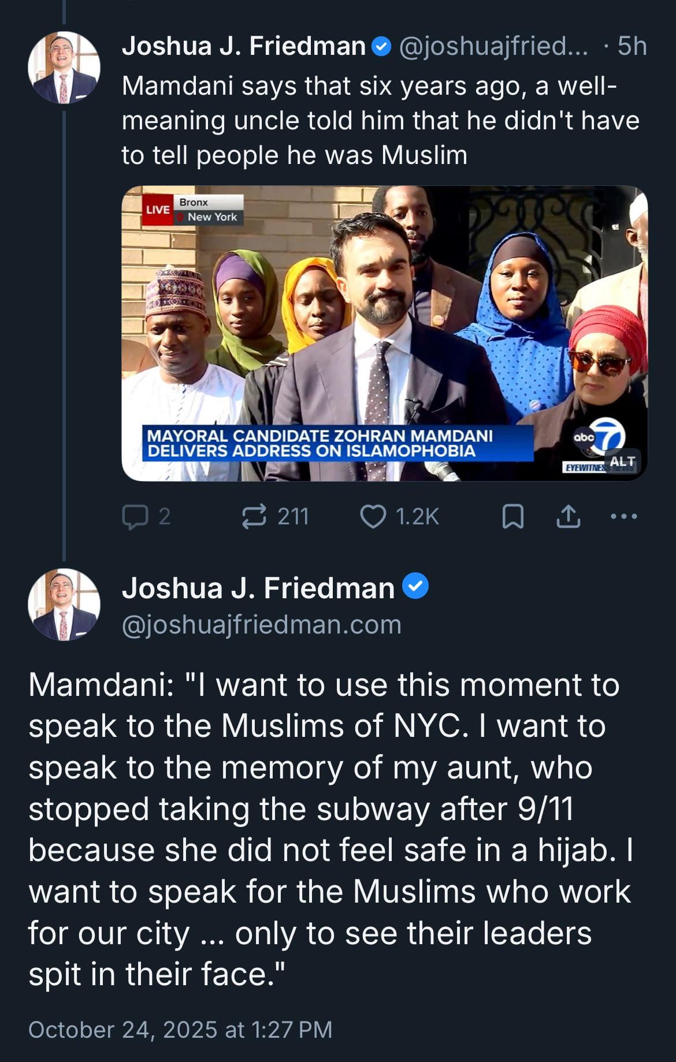Tap the share arrow icon
Image resolution: width=676 pixels, height=1062 pixels.
568,516
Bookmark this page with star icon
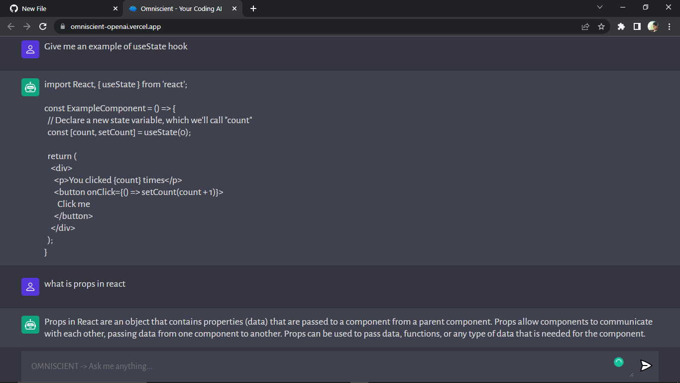 pos(601,26)
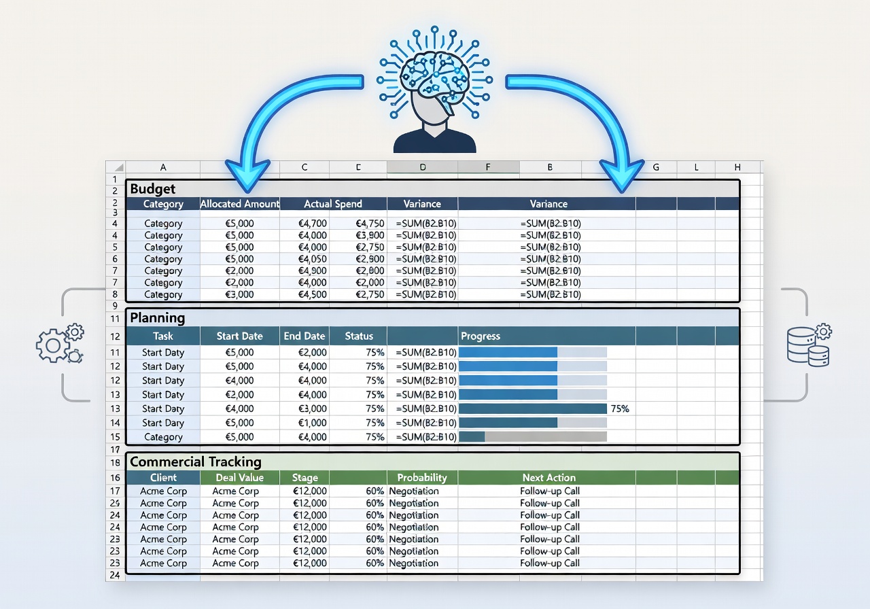This screenshot has width=870, height=609.
Task: Click the select-all corner triangle of the sheet
Action: 116,167
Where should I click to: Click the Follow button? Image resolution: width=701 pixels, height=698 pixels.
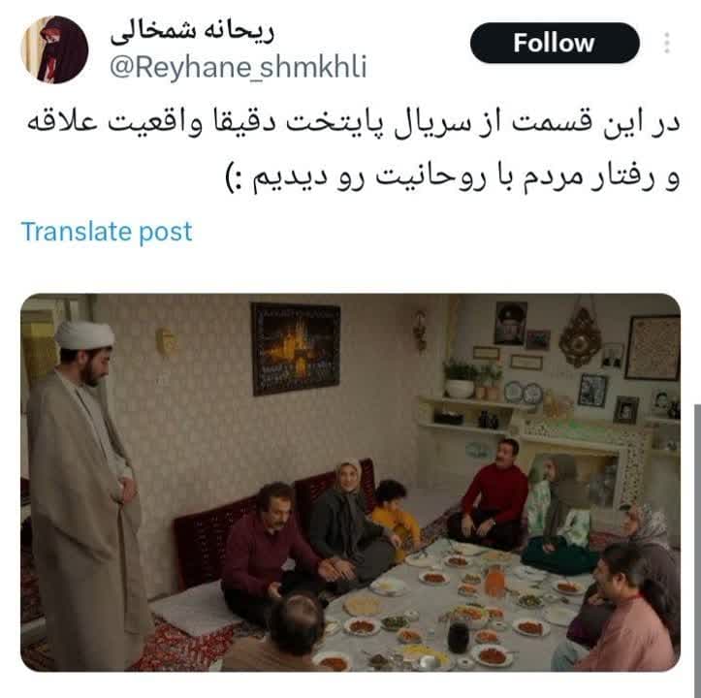[x=555, y=43]
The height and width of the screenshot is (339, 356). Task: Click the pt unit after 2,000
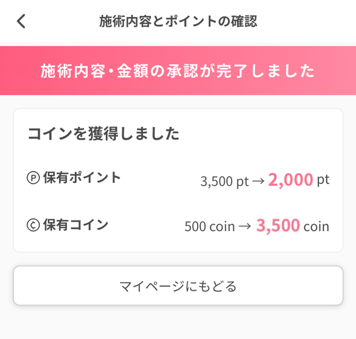click(323, 180)
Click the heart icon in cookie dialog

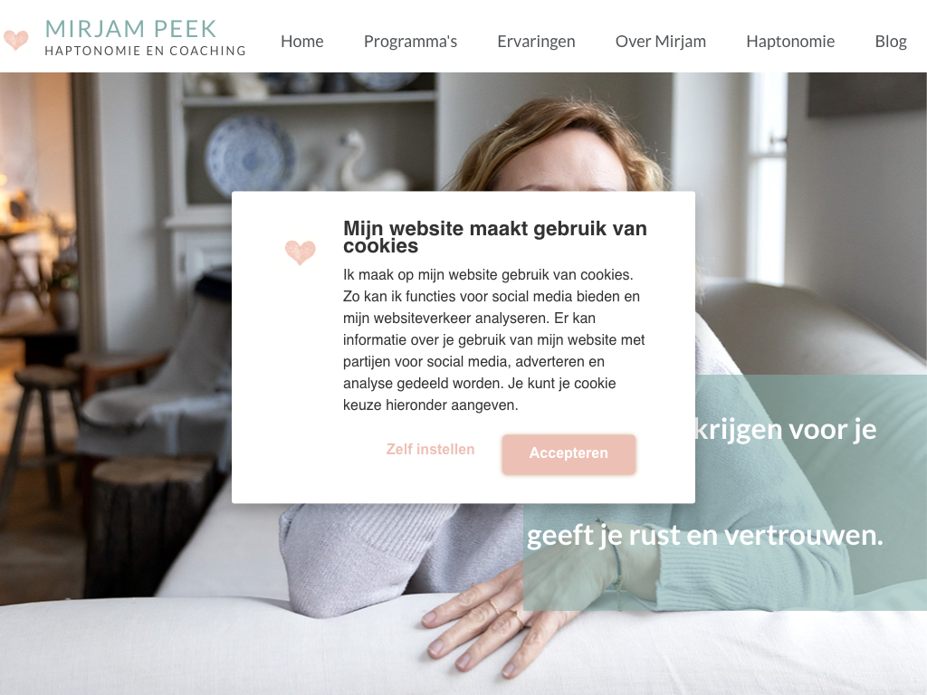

------------------------------

Every picture stays out; reproduce exactly the lines from the one with "The height and" through the last line of the data above.

▸ Task solution
The height and width of the screenshot is (339, 356). Task: Click the pt unit after 2,000
click(323, 180)
Click the heart icon in cookie dialog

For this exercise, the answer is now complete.